> _ACTIVITY 1_
Copy, word for word, the part of the article on Biden's economic plan that opens with the words containing "Even if he wins" and closes with "work and school.".
> _ACTIVITY 2_
In the article on Biden's economic plan, which items does the sentence beginning "There's no wealth tax" say are missing from the plan?

### DOCUMENT SEGMENT

Biden's big economic plan plays it down the middle for Democrats

Biden's big economic plan plays it down the middle for Democrats

It's seemingly designed to not freak out centrists and not piss off progressives.

Joe Biden yesterday laid out the broad strokes of his economic policy platform, which seemingly is designed to not freak out centrists and not piss off progressives.

Biden has a better-than-even shot of becoming the next president, which means his tax plans could become everyone's tax bills.

Even if he wins in November, Biden wouldn't become president until six months from now. It's hard to see how economic prescriptions written in July 2020 — by any candidate — would be fully applicable in January 2021.

  • For context, imagine the irrelevance of most any policy specifics from six months ago, when we were all still at work and school.


What's new

Yesterday he proposed $400 billion in government procurement of U.S.-based goods and services over four years, plus another $300 billion in new spending on U.S.-based tech R&D (with a particular focus on geographies and founder demographics with less access to traditional venture capital).

  • Biden also talked a lot during his speech about how companies need to "end the era of shareholder capitalism," which seems to be a reiteration of last year's Business Roundtable pledge.

What's old

He reiterated several pre-pandemic ideas, such as repealing much of the 2018 tax cuts. This would include upping the corporate tax rate from 21% to 28%, and reverting to prior top marginal rates for individuals.

  • Biden didn't specifically discuss carried interest or capital gains yesterday, but previously has said he'd like to eliminate the carried interest loophole and the preferential treatment for capital gains for high earners.

  • But, but, but: Both Presidents Obama and Trump campaigned on closing the carried interest loophole, yet it's still there. That said, the capital gains move would be a backdoor to impacting carried interest.

What's not in there

There's no wealth tax, Green New Deal, M&A moratoriums, or Medicare for All. There also aren't explicit pay-fors for the $700 billion in new spending, but such things are becoming increasingly passé.

######
### RECORDED DATA

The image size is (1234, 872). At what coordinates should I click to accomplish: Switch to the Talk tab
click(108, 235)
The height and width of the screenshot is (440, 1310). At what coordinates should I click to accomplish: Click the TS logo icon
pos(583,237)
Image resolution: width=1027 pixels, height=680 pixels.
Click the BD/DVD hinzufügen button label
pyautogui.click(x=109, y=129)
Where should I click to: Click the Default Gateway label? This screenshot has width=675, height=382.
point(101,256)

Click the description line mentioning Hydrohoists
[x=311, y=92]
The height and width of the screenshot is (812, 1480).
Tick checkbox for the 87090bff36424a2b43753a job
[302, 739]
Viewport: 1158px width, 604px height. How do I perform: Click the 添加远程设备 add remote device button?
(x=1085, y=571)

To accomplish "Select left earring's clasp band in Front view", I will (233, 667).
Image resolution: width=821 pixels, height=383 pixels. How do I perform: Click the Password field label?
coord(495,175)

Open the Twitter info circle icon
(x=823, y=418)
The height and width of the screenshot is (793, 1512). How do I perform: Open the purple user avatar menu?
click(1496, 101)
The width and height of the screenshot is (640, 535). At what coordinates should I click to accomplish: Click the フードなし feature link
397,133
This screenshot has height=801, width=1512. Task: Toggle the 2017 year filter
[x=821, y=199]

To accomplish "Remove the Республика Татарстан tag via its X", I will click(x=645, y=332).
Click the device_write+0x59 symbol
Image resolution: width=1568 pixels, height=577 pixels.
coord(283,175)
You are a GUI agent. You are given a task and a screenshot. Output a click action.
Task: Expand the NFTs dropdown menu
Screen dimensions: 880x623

######

> _TASK RESPONSE 1_
Even if he wins in November, Biden wouldn't become president until six months from now. It's hard to see how economic prescriptions written in July 2020 — by any candidate — would be fully applicable in January 2021.

  • For context, imagine the irrelevance of most any policy specifics from six months ago, when we were all still at work and school.

> _TASK RESPONSE 2_
- Wealth tax
- Green New Deal
- M&A moratoriums
- Medicare for All